Airstrikes on Misrata Airport by foreign warplanes, backed by the LNA, were reported on October 5. Additionally, attacks on the Equestrian School in Janzour, west of Tripoli, caused casualties among civilians, including children, and led to the destruction of military vehicles.

On December 14, heavy clashes occurred in Al-Tughar district in southern Tripoli, where Volcano of Anger Operation forces faced a significant offensive from Haftar's forces. Following intense fighting, the GNA forces, under the command of the Libyan Presidential Council, repelled the attack and seized control of the district.

Notably, on May 4, 2020, GNA forces advanced against Haftar's militias around the Hamza military camp, destroying armed and armored vehicles. Airstrikes targeted an ammunition depot inside the Haftar airbase, resulting in casualties.

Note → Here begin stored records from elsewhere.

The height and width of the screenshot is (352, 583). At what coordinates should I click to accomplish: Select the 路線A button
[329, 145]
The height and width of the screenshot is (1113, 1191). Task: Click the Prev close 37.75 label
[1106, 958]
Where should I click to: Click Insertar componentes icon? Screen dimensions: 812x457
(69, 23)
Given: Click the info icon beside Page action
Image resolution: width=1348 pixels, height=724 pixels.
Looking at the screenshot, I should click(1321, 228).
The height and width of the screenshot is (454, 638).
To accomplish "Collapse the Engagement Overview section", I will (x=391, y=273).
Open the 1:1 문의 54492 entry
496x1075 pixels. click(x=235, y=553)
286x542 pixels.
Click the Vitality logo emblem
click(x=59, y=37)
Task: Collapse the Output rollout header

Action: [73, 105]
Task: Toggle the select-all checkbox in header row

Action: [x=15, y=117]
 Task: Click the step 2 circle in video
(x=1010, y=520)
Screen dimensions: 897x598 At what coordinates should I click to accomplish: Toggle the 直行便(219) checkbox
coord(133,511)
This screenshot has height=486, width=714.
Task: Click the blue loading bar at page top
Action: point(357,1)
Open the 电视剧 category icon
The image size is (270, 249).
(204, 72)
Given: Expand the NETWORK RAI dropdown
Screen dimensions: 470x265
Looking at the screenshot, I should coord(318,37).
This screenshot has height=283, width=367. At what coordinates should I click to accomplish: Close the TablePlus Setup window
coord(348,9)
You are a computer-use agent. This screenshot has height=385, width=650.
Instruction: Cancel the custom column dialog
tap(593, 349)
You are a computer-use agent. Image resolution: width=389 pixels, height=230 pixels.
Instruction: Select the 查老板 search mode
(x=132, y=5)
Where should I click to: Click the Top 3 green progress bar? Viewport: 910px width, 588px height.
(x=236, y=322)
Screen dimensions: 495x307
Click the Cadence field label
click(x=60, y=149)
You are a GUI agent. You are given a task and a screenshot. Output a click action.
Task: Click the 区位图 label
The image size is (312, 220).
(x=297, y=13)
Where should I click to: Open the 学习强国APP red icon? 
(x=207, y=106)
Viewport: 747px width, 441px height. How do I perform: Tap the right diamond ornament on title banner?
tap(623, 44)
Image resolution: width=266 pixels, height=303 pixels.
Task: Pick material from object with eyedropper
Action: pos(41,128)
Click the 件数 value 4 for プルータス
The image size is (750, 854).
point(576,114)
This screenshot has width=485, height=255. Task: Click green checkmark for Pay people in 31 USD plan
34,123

The operation aimed to cut off Haftar's supply lines, and additional strikes hit oil tankers in the Al Qaryat region.

The next day, a new offensive was launched to capture Al-Watiya airbase, culminating in its capture on May 18, 2020. Following this success, the GNA forces expanded their control, capturing the towns of Badr and Tiji by May 19, 2020.

On May 25, the mayor of Bani Walid, said that Russian Wagner Group mercenaries allied to the LNA retreated from Western Libya to an unconfirmed destination along with their heavy equipment. After Antonov An-32 cargo planes landed at Bani Walid airport.

On June 4, 2020, GNA forces launched an attack on Tripoli Airport, which they captured successfully. The operation declared 100% control over all administrative borders of Tripoli, expelling the last remnants of Haftar's forces. This marked the end of the LNA's 14-month siege of the GNA capital

On June 5, 2020, the GNA officially declared that they had full control over Tarhuna, having expelled the LNA-aligned militias from there.

== Conclusion ==
The operation was successful in recapturing Tripoli, as well as many other cities and towns around it.

== Reactions ==
The operation received very positive feedback by the Libyan population, with many eager to join the resistance. Celebrations erupted in the Martyrs' Square when the operation culminated in a success.